Startups, when building the minimum viable community ( MVC ), must first tell the story of what they plan to build, share their vision with people on the internet, invite people to join the creative process in the online community, and give them some incentives to realize this vision (, which can be tokens or other means ), providing them a platform to share ideas, listen to others' opinions, and then turn this vision into reality.
Community-led rise & Product-Market Fit(PMF)
When promoting products or services, establishing a strong community that aligns with the market is crucial. This helps ensure that the product or service is popular within the community, making it easier to expand to other users with similar needs and desires. Moreover, having a community that is already actively engaging with your product and trusts your company is a valuable resource for business expansion. They are more likely to become early adopters and advocates, helping to broaden your influence and reach more potential customers.
Therefore, establishing a community that aligns with the ( market and product ) can provide a strong foundation for early adoption, product validation, and social validation, and generate network effects that can drive rise through continuous user acquisition, engagement, and retention.
Having an active and highly engaged community can provide social recognition for your product, making it more attractive to potential users. As more people join your community, it becomes a powerful marketing tool that can help attract new users and members. Additionally, by continuously interacting with your community and iterating on your product based on their feedback, you can cultivate a sense of ownership and investment among your early community members, turning them into advocates once the MVP is launched. In this way, the community becomes a new barrier and a powerful force driving rise and establishing product-market fit.
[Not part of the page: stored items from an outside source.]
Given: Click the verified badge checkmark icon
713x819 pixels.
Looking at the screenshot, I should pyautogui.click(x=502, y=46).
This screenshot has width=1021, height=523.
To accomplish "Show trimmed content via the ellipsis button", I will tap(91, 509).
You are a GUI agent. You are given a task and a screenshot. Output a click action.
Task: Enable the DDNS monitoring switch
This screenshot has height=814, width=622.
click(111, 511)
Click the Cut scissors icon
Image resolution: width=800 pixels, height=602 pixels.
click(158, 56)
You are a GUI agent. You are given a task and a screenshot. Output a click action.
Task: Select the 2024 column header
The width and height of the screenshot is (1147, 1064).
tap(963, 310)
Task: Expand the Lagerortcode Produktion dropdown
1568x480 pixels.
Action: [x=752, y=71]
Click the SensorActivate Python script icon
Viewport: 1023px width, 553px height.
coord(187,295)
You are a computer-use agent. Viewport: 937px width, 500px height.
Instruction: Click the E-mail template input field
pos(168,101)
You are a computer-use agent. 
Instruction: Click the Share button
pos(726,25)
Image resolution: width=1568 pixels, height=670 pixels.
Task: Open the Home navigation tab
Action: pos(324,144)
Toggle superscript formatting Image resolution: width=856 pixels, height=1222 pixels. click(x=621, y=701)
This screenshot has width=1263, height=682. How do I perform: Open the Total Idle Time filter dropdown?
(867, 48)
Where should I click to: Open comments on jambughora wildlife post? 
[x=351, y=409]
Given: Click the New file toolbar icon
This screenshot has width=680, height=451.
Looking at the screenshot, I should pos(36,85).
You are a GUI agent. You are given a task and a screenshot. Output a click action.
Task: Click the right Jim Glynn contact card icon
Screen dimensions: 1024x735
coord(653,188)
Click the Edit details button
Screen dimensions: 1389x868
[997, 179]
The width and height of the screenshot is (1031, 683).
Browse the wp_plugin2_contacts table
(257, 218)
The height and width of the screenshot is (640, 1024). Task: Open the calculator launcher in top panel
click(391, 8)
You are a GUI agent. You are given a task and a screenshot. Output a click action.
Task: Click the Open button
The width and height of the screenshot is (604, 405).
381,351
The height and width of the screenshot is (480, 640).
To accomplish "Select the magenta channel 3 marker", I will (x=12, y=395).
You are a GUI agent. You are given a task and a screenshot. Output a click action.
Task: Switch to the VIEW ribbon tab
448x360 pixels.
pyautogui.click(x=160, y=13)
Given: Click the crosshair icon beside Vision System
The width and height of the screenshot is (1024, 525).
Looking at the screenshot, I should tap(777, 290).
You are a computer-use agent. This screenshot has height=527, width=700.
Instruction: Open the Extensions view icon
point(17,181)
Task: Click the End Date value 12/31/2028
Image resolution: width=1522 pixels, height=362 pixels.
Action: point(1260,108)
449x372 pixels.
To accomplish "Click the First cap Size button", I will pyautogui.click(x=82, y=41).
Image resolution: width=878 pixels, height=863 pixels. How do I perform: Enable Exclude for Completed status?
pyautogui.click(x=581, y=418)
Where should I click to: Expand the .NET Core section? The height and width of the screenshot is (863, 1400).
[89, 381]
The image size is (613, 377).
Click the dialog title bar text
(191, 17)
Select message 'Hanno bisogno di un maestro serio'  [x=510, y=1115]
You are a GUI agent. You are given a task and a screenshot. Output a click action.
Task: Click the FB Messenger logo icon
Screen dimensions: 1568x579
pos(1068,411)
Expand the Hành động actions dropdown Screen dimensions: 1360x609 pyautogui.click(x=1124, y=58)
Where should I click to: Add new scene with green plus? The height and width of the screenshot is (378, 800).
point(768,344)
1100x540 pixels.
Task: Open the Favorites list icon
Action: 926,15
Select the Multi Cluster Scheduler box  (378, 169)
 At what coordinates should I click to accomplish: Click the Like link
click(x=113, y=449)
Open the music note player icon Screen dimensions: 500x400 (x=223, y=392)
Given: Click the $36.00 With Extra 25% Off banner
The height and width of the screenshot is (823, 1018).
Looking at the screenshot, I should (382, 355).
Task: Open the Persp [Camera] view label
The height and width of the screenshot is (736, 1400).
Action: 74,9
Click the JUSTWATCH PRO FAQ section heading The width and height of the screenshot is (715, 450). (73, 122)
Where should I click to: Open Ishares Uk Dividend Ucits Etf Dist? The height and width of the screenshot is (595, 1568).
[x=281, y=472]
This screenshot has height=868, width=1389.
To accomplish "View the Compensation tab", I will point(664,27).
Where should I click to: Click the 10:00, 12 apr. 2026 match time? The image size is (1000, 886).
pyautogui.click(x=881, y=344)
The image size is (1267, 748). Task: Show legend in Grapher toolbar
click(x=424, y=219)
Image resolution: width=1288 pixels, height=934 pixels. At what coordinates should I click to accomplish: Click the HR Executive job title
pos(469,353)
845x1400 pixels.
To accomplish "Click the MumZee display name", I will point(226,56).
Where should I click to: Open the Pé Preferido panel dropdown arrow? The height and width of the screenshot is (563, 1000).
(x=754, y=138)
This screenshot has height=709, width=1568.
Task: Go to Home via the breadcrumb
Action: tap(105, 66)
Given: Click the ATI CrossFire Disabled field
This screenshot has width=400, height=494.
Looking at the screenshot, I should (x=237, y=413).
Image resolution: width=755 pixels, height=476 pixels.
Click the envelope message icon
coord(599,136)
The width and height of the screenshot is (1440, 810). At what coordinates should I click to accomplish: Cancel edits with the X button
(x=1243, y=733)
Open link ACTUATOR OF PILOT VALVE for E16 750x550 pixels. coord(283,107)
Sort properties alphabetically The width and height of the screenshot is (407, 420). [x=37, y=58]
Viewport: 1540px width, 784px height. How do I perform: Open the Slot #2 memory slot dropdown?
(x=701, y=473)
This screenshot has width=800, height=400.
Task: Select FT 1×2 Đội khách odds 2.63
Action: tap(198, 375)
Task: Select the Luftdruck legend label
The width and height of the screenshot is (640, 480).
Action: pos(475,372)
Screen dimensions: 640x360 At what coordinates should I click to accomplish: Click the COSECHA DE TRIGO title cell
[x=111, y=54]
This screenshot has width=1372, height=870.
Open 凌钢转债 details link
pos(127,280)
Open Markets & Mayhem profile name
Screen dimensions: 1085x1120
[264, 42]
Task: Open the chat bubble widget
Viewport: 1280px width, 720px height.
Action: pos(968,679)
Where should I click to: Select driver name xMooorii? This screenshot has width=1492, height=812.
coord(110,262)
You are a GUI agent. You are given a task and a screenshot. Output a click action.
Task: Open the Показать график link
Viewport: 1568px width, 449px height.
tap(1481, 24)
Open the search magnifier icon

Ultimately, by encouraging and motivating community members to actively participate and co-create, a community-driven enterprise has the potential to activate rise, not just limited to user acquisition, loyalty, and network effects. When community members feel ownership and the aligned incentive mechanisms enable them to share in the opportunities of value rise, brand value continuously increases due to the diverse and loyal community's active participation and co-creation of value.
Brand New Marketing and Rise Framework
This approach combines community-first methods with a lean methodology through multiple validation phases, fundamentally changing traditional marketing practices. It is no longer just about building products and attracting audiences through a series of acquisition-activation-retention stages.
On the contrary, adopting the GTC method provides you with a whole new rise framework for identifying product development trends, which we call the "ACP Funnel." This framework helps to understand and apply this new method more easily.
In short, community-first means starting small, inviting a group of early believers, and gaining deep insights into their desires to craft a story that resonates with them. By leveraging their feedback and validation, you create products that meet their needs and solve their problems, and you not only establish product fit.